__QUESTIONS TO ANSWER__:
A - According to the article on the fund manager survey, why did the Federal Reserve stop calling inflation "transitory"? Answer in one or two sentences.
B - Set down the article on the fund manager survey word for word, from "The poll of" up to and including "as a threat.".

** Opening SELECTED PASSAGE block **

PUBLISHED TUE, JAN 18 202212:02 PM EST
Edwin Lopez sorts the money in the cash register at Frankie’s Pizza on January 12, 2022 in Miami, Florida.
Joe Raedle | Getty Images
Professional investors are growing less afraid of inflation and more leery about central banks’ reaction to it, according to the latest Bank of America Fund Manager Survey.
The poll of 374 panelists for January showed that even with prices surging at their fastest pace in nearly 40 years, the share of those expecting the current conditions to persist is diminishing.
In fact, the net 48% of respondents expecting inflation as measured through the consumer price index to decline is the most since February 2009.
Along with that, just 36% of investors think higher inflation is permanent, while 56% see it as “transitory,” a term the Federal Reserve had been using to describe inflation but ditched a few months ago as the rise proved stronger and more durable than policymakers had expected.
Still, inflation hasn’t faded completely from the market’s view as a threat.

** Closing SELECTED PASSAGE block **
** Opening EXERCISE DATA block **

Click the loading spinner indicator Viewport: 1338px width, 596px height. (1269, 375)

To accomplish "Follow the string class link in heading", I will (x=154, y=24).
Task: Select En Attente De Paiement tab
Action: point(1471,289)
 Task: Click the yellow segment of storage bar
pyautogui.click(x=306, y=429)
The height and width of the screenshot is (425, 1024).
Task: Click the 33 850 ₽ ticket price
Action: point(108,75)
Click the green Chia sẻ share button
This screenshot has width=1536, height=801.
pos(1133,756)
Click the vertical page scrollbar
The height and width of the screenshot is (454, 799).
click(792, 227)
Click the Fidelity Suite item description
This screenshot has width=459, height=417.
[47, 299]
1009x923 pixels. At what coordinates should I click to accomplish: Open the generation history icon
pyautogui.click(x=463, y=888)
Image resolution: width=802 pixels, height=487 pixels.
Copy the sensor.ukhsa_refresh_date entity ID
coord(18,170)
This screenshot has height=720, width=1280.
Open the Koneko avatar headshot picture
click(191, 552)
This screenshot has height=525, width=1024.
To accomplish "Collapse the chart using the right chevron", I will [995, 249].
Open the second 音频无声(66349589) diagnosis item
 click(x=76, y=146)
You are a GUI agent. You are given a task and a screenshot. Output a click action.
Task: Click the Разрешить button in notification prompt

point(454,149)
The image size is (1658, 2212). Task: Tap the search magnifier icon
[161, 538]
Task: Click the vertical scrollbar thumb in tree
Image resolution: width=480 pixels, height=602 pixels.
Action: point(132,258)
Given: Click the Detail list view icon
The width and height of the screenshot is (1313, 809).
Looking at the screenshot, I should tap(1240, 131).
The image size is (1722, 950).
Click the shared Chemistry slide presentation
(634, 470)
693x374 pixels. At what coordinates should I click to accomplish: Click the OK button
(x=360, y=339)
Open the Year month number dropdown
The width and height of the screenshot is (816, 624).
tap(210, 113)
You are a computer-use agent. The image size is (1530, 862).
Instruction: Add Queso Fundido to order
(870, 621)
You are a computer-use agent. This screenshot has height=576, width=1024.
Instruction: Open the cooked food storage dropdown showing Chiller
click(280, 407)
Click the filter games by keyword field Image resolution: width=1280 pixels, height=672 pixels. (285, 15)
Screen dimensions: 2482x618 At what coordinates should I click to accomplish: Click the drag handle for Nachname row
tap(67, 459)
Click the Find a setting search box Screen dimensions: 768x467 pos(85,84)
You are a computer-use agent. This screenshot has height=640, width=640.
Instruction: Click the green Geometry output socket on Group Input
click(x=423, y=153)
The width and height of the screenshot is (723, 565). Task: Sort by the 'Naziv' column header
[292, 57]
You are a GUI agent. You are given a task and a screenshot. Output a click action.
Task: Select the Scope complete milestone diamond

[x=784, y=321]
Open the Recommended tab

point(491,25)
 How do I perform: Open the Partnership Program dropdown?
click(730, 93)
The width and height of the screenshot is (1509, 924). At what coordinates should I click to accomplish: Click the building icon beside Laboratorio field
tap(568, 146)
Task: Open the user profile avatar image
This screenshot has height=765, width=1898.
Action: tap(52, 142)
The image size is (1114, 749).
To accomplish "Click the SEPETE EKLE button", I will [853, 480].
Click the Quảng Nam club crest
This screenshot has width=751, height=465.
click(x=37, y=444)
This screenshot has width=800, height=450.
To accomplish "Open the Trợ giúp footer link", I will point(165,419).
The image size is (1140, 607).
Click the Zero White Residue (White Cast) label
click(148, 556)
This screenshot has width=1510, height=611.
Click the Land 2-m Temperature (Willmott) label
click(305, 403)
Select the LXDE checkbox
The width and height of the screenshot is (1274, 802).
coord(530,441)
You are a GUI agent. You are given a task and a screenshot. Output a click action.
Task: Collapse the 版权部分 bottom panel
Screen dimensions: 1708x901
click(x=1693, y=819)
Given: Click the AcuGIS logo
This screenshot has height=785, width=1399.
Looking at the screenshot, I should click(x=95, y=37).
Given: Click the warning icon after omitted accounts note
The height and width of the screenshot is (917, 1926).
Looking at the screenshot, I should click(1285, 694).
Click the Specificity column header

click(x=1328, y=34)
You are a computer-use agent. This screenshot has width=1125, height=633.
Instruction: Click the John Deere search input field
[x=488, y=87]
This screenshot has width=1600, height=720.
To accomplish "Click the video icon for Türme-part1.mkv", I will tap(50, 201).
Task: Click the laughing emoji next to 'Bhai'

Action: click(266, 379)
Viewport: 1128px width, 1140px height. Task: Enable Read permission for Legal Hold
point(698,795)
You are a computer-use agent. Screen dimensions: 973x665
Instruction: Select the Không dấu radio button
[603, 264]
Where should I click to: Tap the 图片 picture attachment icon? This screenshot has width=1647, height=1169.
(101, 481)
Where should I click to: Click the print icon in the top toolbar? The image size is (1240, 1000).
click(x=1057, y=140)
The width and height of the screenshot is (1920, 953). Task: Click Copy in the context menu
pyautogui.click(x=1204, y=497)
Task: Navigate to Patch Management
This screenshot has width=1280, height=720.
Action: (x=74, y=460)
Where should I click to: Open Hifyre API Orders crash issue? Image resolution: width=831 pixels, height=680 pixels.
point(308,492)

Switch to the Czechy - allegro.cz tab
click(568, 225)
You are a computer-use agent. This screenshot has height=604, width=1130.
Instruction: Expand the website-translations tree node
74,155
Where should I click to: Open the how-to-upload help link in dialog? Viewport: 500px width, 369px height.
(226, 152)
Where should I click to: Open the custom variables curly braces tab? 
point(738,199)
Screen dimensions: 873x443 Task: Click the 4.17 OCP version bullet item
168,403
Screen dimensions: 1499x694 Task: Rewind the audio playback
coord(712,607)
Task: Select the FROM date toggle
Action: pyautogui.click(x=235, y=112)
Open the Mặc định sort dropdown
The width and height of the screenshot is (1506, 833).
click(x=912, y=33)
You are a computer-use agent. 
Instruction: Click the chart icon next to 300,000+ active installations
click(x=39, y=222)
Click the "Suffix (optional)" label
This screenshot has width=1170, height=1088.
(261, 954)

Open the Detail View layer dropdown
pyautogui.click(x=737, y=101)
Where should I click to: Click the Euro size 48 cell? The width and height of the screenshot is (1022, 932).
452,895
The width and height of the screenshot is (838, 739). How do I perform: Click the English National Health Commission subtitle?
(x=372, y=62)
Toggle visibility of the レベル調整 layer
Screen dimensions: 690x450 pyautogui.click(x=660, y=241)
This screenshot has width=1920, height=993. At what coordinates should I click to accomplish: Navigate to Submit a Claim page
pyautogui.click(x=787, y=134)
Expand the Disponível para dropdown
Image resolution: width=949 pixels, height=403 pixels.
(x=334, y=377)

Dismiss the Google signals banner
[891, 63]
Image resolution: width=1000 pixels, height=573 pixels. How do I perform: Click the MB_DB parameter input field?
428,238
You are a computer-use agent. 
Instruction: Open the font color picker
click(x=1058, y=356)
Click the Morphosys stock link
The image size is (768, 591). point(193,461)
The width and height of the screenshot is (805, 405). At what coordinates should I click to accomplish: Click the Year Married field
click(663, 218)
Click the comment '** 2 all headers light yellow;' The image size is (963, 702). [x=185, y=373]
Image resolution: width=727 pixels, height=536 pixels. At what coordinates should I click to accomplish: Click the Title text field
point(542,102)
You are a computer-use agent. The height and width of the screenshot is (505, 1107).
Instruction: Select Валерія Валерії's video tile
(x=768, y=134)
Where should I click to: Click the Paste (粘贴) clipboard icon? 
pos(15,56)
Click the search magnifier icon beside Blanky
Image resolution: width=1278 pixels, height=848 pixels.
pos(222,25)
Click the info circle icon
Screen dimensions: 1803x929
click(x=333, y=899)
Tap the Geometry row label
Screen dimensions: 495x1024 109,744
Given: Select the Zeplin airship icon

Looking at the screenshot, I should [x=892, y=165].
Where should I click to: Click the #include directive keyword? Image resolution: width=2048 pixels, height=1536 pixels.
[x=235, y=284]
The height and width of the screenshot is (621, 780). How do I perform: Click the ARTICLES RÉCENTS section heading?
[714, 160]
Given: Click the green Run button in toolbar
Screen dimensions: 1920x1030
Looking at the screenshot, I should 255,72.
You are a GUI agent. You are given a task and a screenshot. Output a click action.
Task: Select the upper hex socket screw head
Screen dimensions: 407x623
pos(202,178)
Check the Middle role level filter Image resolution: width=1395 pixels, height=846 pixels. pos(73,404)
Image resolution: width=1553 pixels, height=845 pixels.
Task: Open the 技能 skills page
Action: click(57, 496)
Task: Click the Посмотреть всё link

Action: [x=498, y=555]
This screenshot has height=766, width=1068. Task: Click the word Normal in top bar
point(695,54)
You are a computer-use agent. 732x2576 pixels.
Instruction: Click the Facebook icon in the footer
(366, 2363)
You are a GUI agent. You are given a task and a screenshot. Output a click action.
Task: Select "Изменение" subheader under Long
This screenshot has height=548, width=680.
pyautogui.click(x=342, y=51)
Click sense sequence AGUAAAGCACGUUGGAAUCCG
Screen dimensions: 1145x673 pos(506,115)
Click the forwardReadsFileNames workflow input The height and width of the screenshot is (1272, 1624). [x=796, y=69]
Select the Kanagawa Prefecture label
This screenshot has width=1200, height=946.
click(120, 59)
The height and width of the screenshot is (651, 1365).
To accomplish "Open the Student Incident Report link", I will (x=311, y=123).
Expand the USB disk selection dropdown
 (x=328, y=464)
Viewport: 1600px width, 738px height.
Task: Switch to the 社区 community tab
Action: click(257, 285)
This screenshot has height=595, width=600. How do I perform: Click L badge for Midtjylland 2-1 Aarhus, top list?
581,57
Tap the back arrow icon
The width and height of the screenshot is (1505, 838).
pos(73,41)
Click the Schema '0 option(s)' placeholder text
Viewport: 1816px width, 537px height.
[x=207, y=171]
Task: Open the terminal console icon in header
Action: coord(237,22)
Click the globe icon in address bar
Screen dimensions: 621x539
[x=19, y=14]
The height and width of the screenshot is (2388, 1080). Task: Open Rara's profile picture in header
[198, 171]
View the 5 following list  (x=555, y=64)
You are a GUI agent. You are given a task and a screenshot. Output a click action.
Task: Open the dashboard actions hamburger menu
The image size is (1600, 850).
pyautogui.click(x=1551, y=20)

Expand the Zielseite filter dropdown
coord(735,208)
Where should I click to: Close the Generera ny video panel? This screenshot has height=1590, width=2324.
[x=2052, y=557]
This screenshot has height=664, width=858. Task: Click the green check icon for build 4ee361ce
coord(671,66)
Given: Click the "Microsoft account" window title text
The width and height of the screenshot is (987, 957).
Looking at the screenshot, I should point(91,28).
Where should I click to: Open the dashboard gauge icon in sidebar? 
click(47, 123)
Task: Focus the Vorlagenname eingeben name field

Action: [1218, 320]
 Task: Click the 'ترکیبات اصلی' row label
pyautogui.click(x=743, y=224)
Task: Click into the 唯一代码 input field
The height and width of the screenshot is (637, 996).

** Closing EXERCISE DATA block **

__ANSWERS BY ITEM NUMBER__:
A - The Federal Reserve stopped using the term a few months earlier because the rise in inflation proved stronger and more durable than policymakers had expected.

B -
The poll of 374 panelists for January showed that even with prices surging at their fastest pace in nearly 40 years, the share of those expecting the current conditions to persist is diminishing.
In fact, the net 48% of respondents expecting inflation as measured through the consumer price index to decline is the most since February 2009.
Along with that, just 36% of investors think higher inflation is permanent, while 56% see it as “transitory,” a term the Federal Reserve had been using to describe inflation but ditched a few months ago as the rise proved stronger and more durable than policymakers had expected.
Still, inflation hasn’t faded completely from the market’s view as a threat.